Calculation of partial derivative of the cost function for logistic regression

Why shouldn’t Andrew be using ln(x)?

Unless he uses ln(x) there will be a factor of \frac{1}{ln(10)} missing.

I tend to focus on the mathematics being correct and not intuition.

1 Like

No, the derivative will always be less than 0 for an output label y = 1 even when the error is 0.

Think of the function -\frac{1}{ln(10)m}log(f(\vec w, b)), which is the Loss function for predicting an output label y = 1. When there is zero error, f(\vec w, b) will equal the value of the output lable y and the Loss function passes through the horizontal axis at (1, 0) but its gradient at that point is still less than 0.

I didn’t say he shouldn’t. I am not sure that he should.

As for how to write down log_e(x), I agree that ln(x) is clear, but I don’t think we can’t use log(x) to implicitly mean log_e(x).

I didn’t say it will not be less than 0.

I said as the error tends to zero, the first derivative of cost w.r.t. weight tends to zero. Your result has shown this.

As for the sign of the derivative, as your result shown, it will also depend on the x_j^{(i)} term.

Since you mentioned about “…passes through the horizontal axis…”, seems that you also focus on geometrical argument :wink:

Hi Raymond,

Not so much geometry but evaluating the results of the derivative and the error.

Please explain why you think Andrew shouldn’t be using ln(x)?

1 Like

No, that is not a mistake on Andrew’s part. You have to realize that in the ML world, the notation is different than in the math world. Here log always means natural log, not log base 10.

Anytime you’re going to be taking derivatves, it would be nuts to use base 10 logs, exactly because you get all the useless constant multipliers propagating everywhere: it just creates a mess and adds no value in terms of behavior.

2 Likes

Hey Stephen, I cannot explain that because I do not think he should not. As I said, he could. Besides, I do not know how he made that decision.

Trust me, when I first learned about logarithm, log was log_{10}. Even I am not a math expert, I can see why, if I were you, I could choose to insist that. However, practically, I also always see people stick to other convention.

I have just tried to look for some reference and found this Encyclopedia of Mathematics page:

I just think the whole world does not have a consensus to exclude log(x) from meaning log_e(x).

Raymond

1 Like

This has been discussed many times. Here and here and more …

1 Like

I think to make it clear and avoid ambiguity the language of mathematics should be used universally and consistently in all application domains.

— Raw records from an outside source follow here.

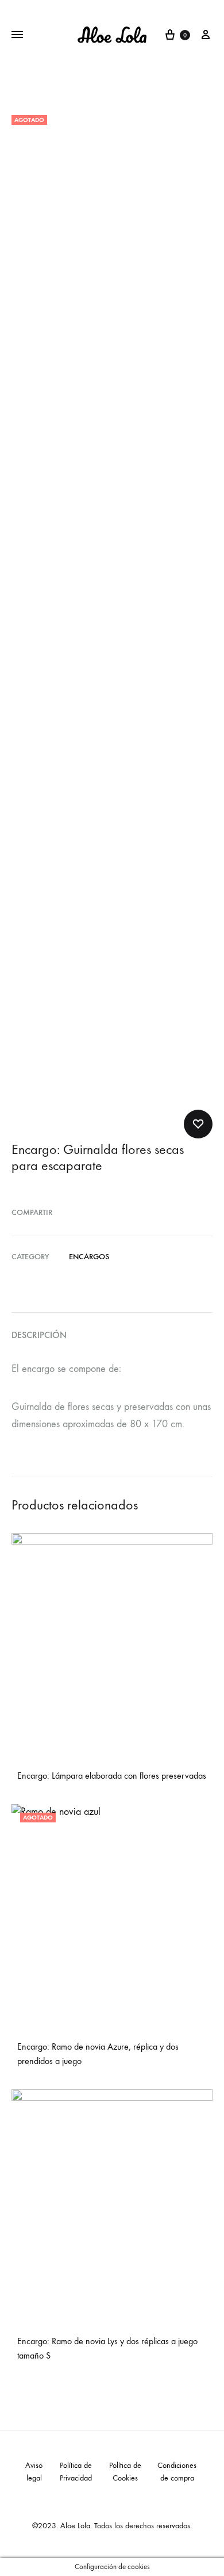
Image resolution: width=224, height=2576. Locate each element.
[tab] (112, 1335)
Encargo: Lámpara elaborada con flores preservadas (111, 1775)
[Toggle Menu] (17, 35)
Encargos (89, 1257)
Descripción (39, 1334)
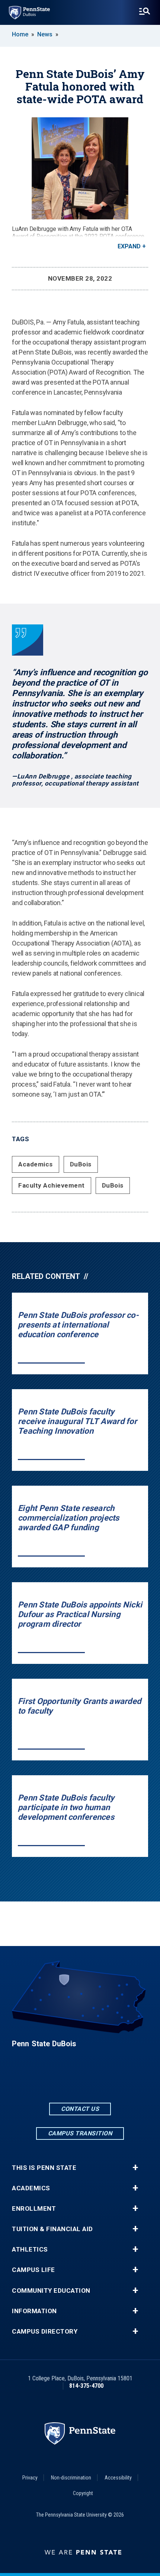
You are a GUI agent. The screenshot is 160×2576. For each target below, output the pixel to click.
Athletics (30, 2249)
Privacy (30, 2478)
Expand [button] (129, 246)
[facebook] (60, 2080)
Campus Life (33, 2269)
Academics (35, 1164)
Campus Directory (44, 2331)
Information (34, 2311)
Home (20, 34)
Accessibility (118, 2478)
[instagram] (99, 2080)
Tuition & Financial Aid (52, 2229)
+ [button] (135, 2168)
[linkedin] (80, 2080)
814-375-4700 (86, 2385)
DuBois (81, 1164)
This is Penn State (44, 2167)
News (44, 34)
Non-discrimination (71, 2478)
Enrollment (34, 2208)
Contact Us (80, 2108)
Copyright (83, 2493)
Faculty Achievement (51, 1185)
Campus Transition (80, 2133)
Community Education (51, 2290)
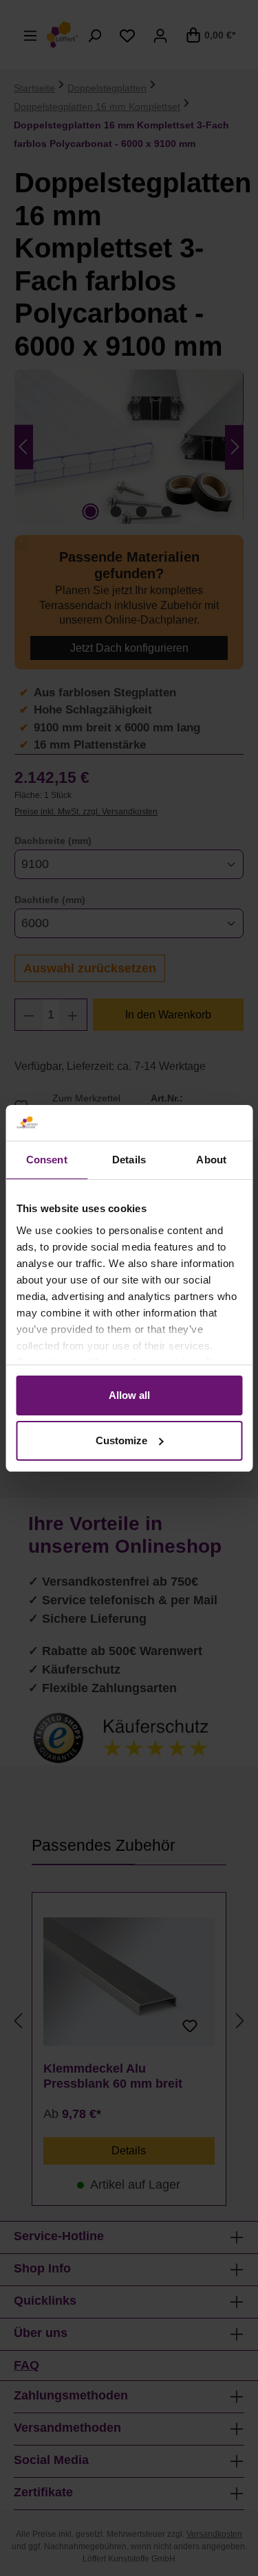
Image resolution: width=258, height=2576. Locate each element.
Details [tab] (129, 1159)
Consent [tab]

If Andrew meant that log(f(\vec w, b)) was to the base-e then it would have been better to use the nomenclature ln(f(\vec w, b)) as this notation is universally understood to be a logarithm to the base-e.

1 Like

Well, I’m sorry, but mathematicians don’t control the world, as much as they really should, since math is the basis of everything in science. Different fields that use math don’t always use the same notation. Econometrics uses math, psych uses math, ML uses math. Prof Ng uses the notation that is common in the ML community. In terms of these courses, he’s the boss, so he gets to choose the notation and we just have to understand it. When you publish your own course, you can do it your way.

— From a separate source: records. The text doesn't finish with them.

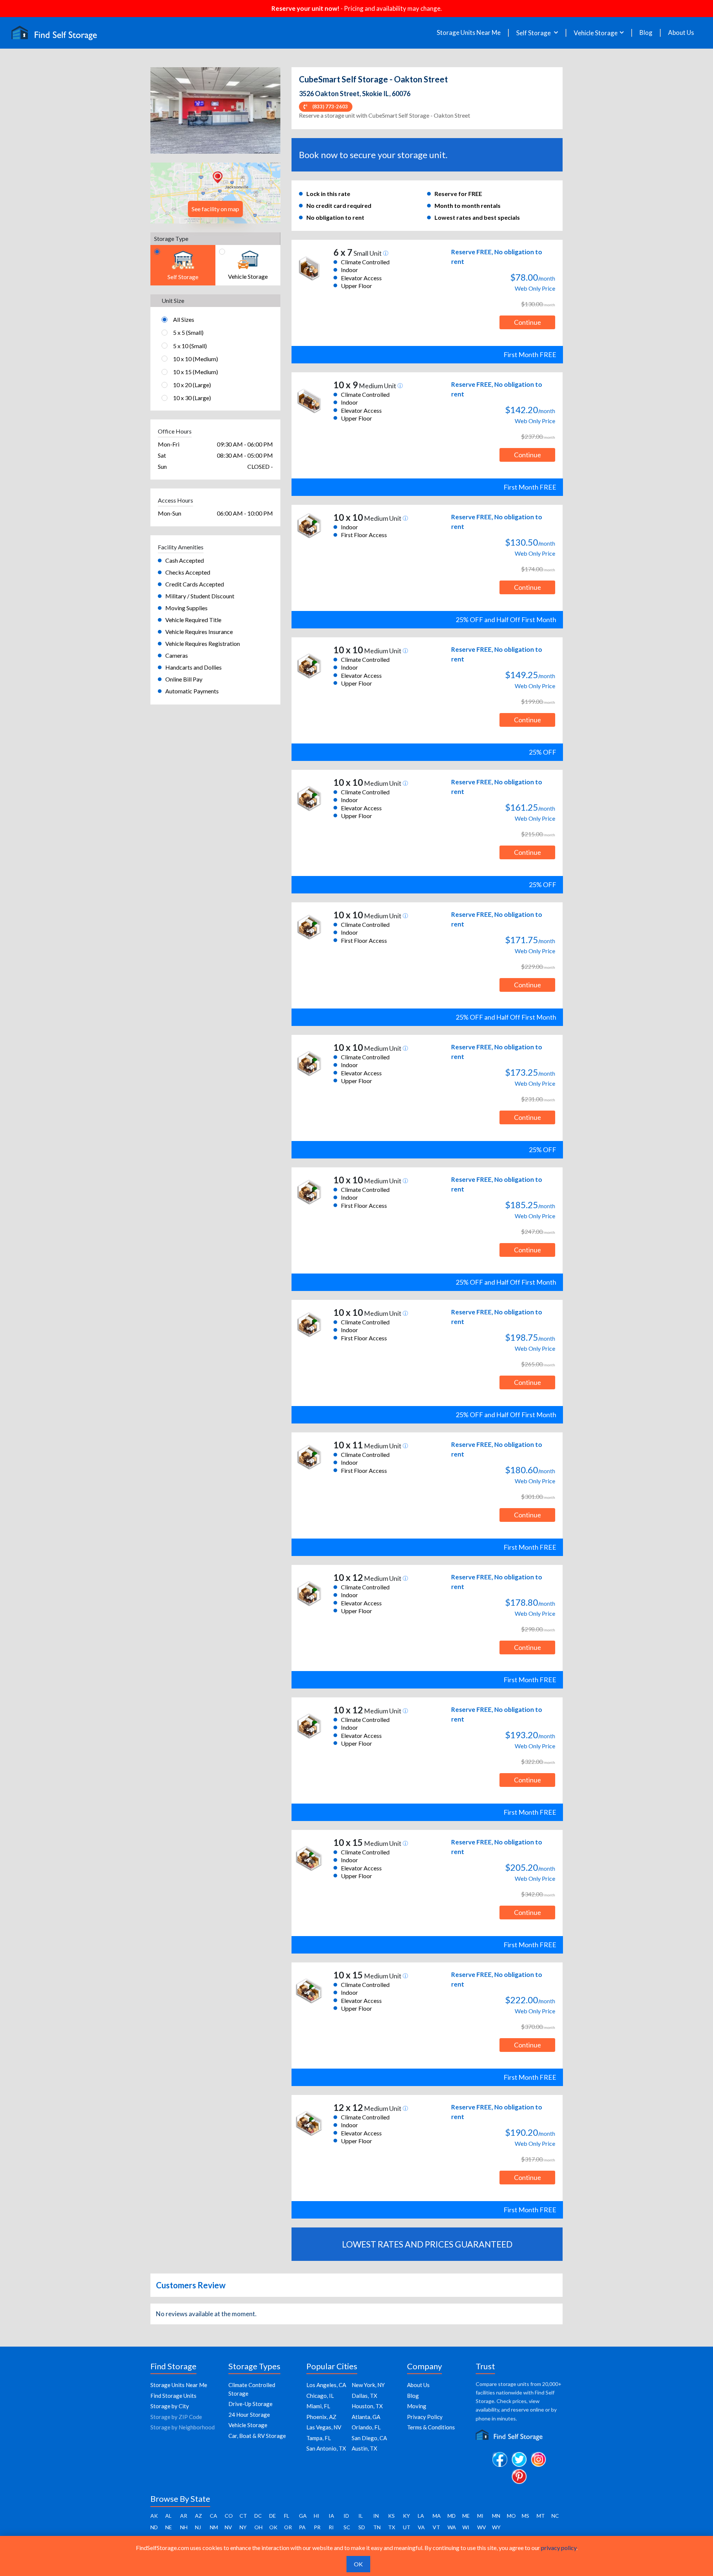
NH (184, 2527)
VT (436, 2527)
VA (421, 2527)
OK (273, 2527)
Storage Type (171, 238)
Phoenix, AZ (321, 2416)
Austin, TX (364, 2448)
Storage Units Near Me (469, 32)
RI (331, 2527)
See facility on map (215, 208)
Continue (527, 322)
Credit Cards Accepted (194, 584)
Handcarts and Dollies (193, 667)
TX (391, 2527)
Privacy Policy (425, 2416)
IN (376, 2516)
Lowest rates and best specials (477, 217)
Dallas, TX (364, 2395)
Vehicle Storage (247, 2425)
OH (258, 2527)
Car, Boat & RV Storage (257, 2435)
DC (258, 2516)
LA (421, 2516)
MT (541, 2516)
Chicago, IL (320, 2395)
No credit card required (338, 205)
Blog (645, 32)
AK (154, 2516)
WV (481, 2527)
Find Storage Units (173, 2395)
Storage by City (169, 2406)
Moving (416, 2406)
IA (331, 2516)
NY (243, 2527)
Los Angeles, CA (326, 2385)
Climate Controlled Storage (251, 2389)
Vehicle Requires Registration (202, 643)
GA (303, 2516)
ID (346, 2516)
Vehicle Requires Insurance (199, 631)
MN (496, 2516)
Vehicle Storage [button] (596, 33)
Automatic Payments (192, 690)
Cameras (176, 655)
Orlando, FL (366, 2427)
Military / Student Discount (199, 595)
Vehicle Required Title (193, 619)
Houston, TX (367, 2406)
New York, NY (368, 2385)
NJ (198, 2527)
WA (451, 2527)
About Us (681, 32)
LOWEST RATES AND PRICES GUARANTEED (427, 2244)
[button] (160, 110)
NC (555, 2516)
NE (168, 2527)
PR (317, 2527)
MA (437, 2516)
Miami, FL (318, 2406)
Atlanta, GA (366, 2416)
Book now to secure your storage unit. (373, 154)
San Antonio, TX (326, 2448)
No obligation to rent (335, 217)
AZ (198, 2516)
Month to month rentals (467, 205)
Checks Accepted (187, 572)
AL (168, 2516)
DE (272, 2516)
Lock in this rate (328, 193)
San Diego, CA (369, 2438)
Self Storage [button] (534, 33)
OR (288, 2527)
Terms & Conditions (431, 2427)
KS (391, 2516)
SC (347, 2527)
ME (466, 2516)
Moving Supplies (186, 607)
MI (480, 2516)
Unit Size (173, 300)
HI (316, 2516)
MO (511, 2516)
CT (243, 2516)
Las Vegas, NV (323, 2427)
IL (360, 2516)
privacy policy (558, 2547)
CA (213, 2516)
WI (465, 2527)
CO (229, 2516)
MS (525, 2516)
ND (154, 2527)
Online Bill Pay (183, 679)
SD (361, 2527)
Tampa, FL (318, 2438)
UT (406, 2527)
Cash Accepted (184, 560)
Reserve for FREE (458, 193)
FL (286, 2516)
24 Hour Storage (249, 2414)
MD (451, 2516)
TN (377, 2527)
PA (302, 2527)
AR (183, 2516)
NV (228, 2527)
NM (214, 2527)
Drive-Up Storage (250, 2403)
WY (496, 2527)
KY (406, 2516)
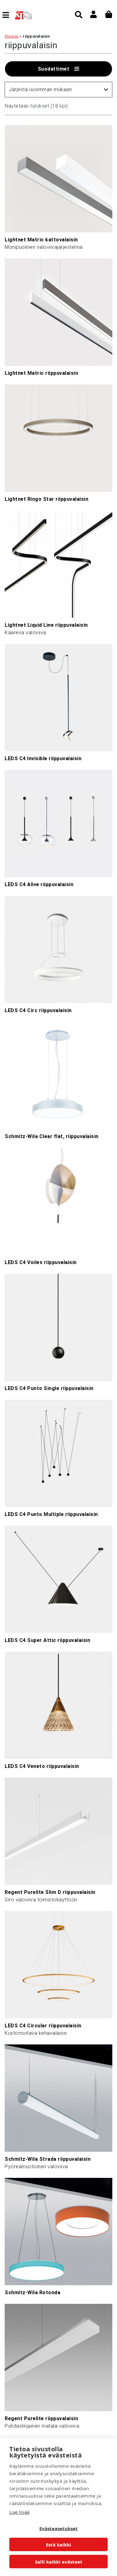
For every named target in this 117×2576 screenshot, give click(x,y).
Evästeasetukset (58, 2528)
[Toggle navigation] (8, 15)
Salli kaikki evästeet (58, 2562)
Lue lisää (19, 2512)
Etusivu (12, 36)
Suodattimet (54, 69)
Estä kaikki (58, 2544)
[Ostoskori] (108, 14)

Don’t get me wrong: my academic background is all in math, so I don’t disagree that math should define everything. But the ML folks didn’t ask my opinion.

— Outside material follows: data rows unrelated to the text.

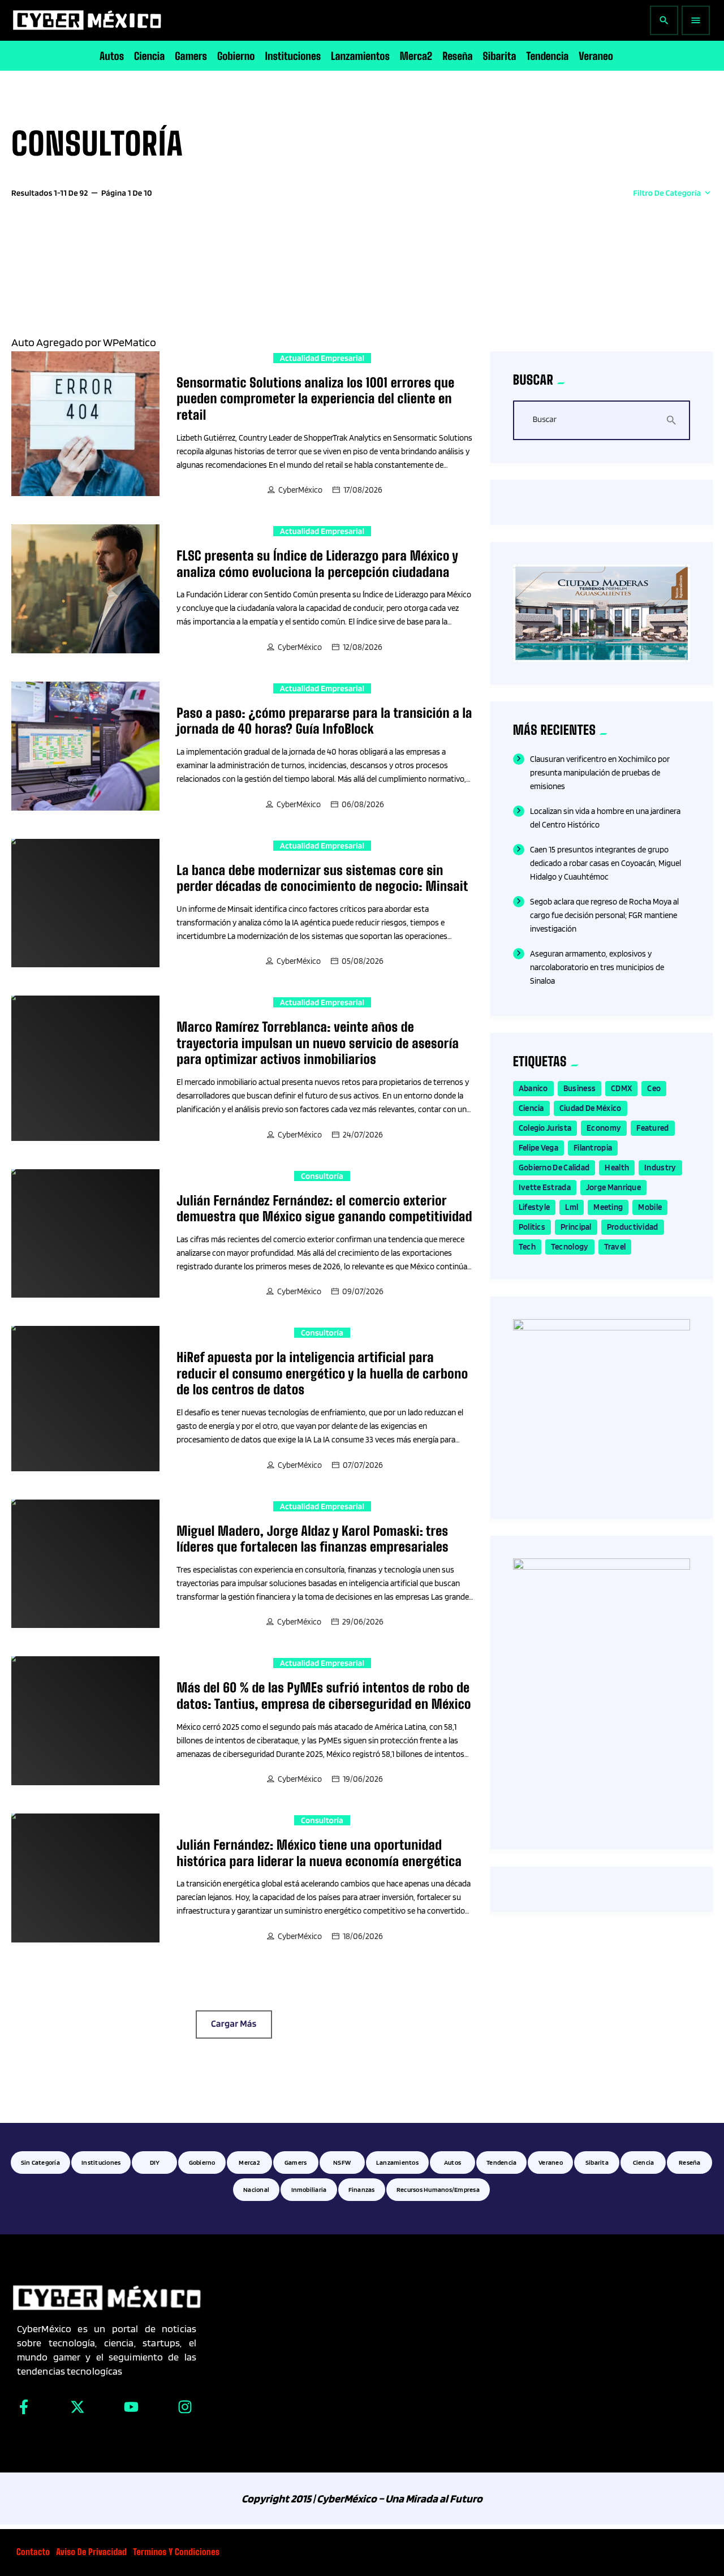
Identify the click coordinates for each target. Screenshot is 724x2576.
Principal (576, 1227)
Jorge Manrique (613, 1187)
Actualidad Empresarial (322, 358)
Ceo (654, 1088)
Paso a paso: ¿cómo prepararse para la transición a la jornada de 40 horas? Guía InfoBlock (324, 721)
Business (579, 1088)
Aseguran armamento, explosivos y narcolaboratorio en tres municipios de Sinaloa (597, 967)
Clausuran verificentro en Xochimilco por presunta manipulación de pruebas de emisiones (600, 772)
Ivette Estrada (545, 1187)
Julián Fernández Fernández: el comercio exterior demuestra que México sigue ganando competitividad (324, 1209)
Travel (615, 1247)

So the short answer is “now you know, so deal with it”. :joy:

3 Likes

I’m not sure what you mean by “…deal with it”.

Just move on. You can’t change the conventions of the whole ML field, so it’s not worth spending any more mental energy on it.

I foresee a future of endless frustration for you.

Actually I am learning a lot about machine learning and the application of mathematics to solving real world problems in this domain and I really enjoy it.

I’m glad you’re enjoying it and not getting too frustrated!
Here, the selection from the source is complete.